J’ai visité l’exposition en cours qui avait pour thème « When things are beings », « Quand les choses sont des êtres ». D’ailleurs comment ne pas penser que les choses créés par les humains ne contiennent pas une partie d’eux-mêmes et donc, en quelque sorte, héritent de leur qualité d’êtres. Cela s’applique évidemment à l’art, mais à toutes sortes d’objets du quotidien qui, au delà d’un usage purement fonctionnel, sont chargés de signifiants symboliques pouvant aller jusqu’à la communication avec l’au-delà ou les esprits. Un objet, pour autant qu’il ait été fabriqué par un humain, ne peut être départie d’une dimension spirituelle. Et cela s’applique parfaitement aux artefacts techniques qu’ils soient matériels ou virtuels.
J’ai d’abord été impressionné par le travail d’Anke Sondi, Home404, qui explore les objets virtuels et montre que les metaverses en gestation vont contenir de nombreux êtres-objets. Le travail de El Anatsui est confondant, ce monumental tapis mural composé de capsules de bouteilles liées par des fils de cuivre embellit les déchets d’une consommation non exempte de vice. Les tapis de Marcos Kueh sont exceptionnels de profondeur, ils suivent et adaptent aux considérations actuelles, la voie des tapis persans qui dessinent une spiritualité de l’espace.
Les patchworks d’Antonio-José Guzman et Iva Jankovic affichent à l’extérieur la spiritualité de ceux qu’ils habillent, symboles, émotions mais aussi intentions s’y croisent. Les 3 installations d’Eric Giraudet de Boudemange, intitulées « mues », mettent en lumière ce qu’abandonnerait symboliquement un être humain actuel s’il devait muer. Les mélanges de matières à base de polymère, des fluides et des formes humaines, mobilisent notre empathie envers un être-objet que l’on aurait pu expulser.

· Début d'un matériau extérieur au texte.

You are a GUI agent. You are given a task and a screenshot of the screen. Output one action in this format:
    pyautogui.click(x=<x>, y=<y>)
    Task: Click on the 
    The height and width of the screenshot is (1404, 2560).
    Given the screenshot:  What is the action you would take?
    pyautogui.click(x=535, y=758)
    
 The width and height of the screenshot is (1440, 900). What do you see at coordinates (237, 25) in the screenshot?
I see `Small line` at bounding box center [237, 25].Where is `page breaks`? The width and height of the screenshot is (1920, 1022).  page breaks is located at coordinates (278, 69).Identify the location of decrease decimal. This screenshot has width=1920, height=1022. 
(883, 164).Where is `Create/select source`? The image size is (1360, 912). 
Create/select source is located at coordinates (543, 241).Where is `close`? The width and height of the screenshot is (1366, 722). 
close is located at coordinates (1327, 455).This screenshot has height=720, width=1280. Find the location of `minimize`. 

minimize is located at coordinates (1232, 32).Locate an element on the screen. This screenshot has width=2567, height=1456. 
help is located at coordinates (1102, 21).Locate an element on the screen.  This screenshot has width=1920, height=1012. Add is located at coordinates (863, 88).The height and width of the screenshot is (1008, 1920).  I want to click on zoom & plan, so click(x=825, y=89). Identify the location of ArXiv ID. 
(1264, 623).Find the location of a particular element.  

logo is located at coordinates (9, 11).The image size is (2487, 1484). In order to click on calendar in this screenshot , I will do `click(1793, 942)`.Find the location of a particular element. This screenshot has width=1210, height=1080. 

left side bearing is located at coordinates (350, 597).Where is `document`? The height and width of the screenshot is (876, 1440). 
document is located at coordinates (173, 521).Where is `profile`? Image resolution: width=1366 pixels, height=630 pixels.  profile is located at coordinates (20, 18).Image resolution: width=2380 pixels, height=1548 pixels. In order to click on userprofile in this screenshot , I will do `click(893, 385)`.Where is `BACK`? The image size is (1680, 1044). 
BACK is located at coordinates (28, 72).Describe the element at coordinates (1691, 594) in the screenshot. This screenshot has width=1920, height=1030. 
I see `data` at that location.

L’image de Sigmar Polke de la cauchemardesque poubelle radioactive (Radioactive Waste) qu’on ne voit pas tout à fait flotte entre réalité et rêves comme faisant appel à ces derniers pour confondre une réalité grave qui n’en finit pas de nous échapper.
Cette statue de Jeff Koons est une d’abord une provocation juridique, car elle copie la photo de Barbara Campbell intitulée « Boys with Pig », en arrière plan, elle est aussi la critique d’une Amérique puritaine, catholique et anti-musulmane lorsqu’il renomme l’image « Ushering in banality » (Circuler en toute banalité), moquant le remplacement, en toute banalité, de l’âne traditionnel par un cochon.
L’oeuvre de Tetsumi Kudo est une figuration du mix du cerveau organique et du cerveau électronique, c’est une image saisissante du tranhumanisme qui vise à faire disparaître les corps. Il ne reste qu’un esprit froid, dont la couleur verte accentue l’absence d’émotions, est-il encore humain ?
Quelques pas en arrière, avec cette oeuvre étonnante de Mary Baumeister qui veut donner corps et matérialité à la spiritualité de la musique de Karl-Heinz Stockhausen. La juxtaposition des deux œuvres d’Yves Klein, la première « Résonance » qui concentre les échos visuels de la pièce d’exposition et la seconde « L’accord bleu » qui semble un monde autonome isolé du reste par la couleur bleu, se font des appels et se répondent en creux et déliés.
La visite se termine sur l’oeuvre monumentale d’Anne Imhof qui confronte les fondements culturels de notre civilisation, la mythologie grecque, le romantisme, le nihilisme, à notre monde contemporain post industriel, elle juxtapose la beauté de la vie, le cheval, la neige, aux matières inertes, le caoutchouc des pneus, l’acier. Elle développe l’idée de l’enfermement, elle figure une humanité qui, tournant le dos à la vie, a construit une prison formidable et qui, pour répondre à l’aspiration individualiste de chacun, l’a verrouillé dans une solitude absolue.
J’ai sauté volontairement les oeuvres contemporaines qui nécessitent un mode d’emploi, qui, sans cela, ne portent pas, en elles, l’énergie de l’émotion artistique. Je crois que c’est un défaut fréquent de certains artistes contemporains dont les oeuvres, sans mots, ne peuvent fonctionner. Pour ma part, je les considère comme des illustrations qui auraient avantage à être dans un livre.
Cette proposition de réflexion sur la spiritualité des objets va très loin, car, non seulement, elle nous fait réfléchir sur les rapports ambivalents que nous entretenons avec les objets et notamment les objets-outils, mais aussi, sur les effets retour que ces êtres-objets ont sur nous.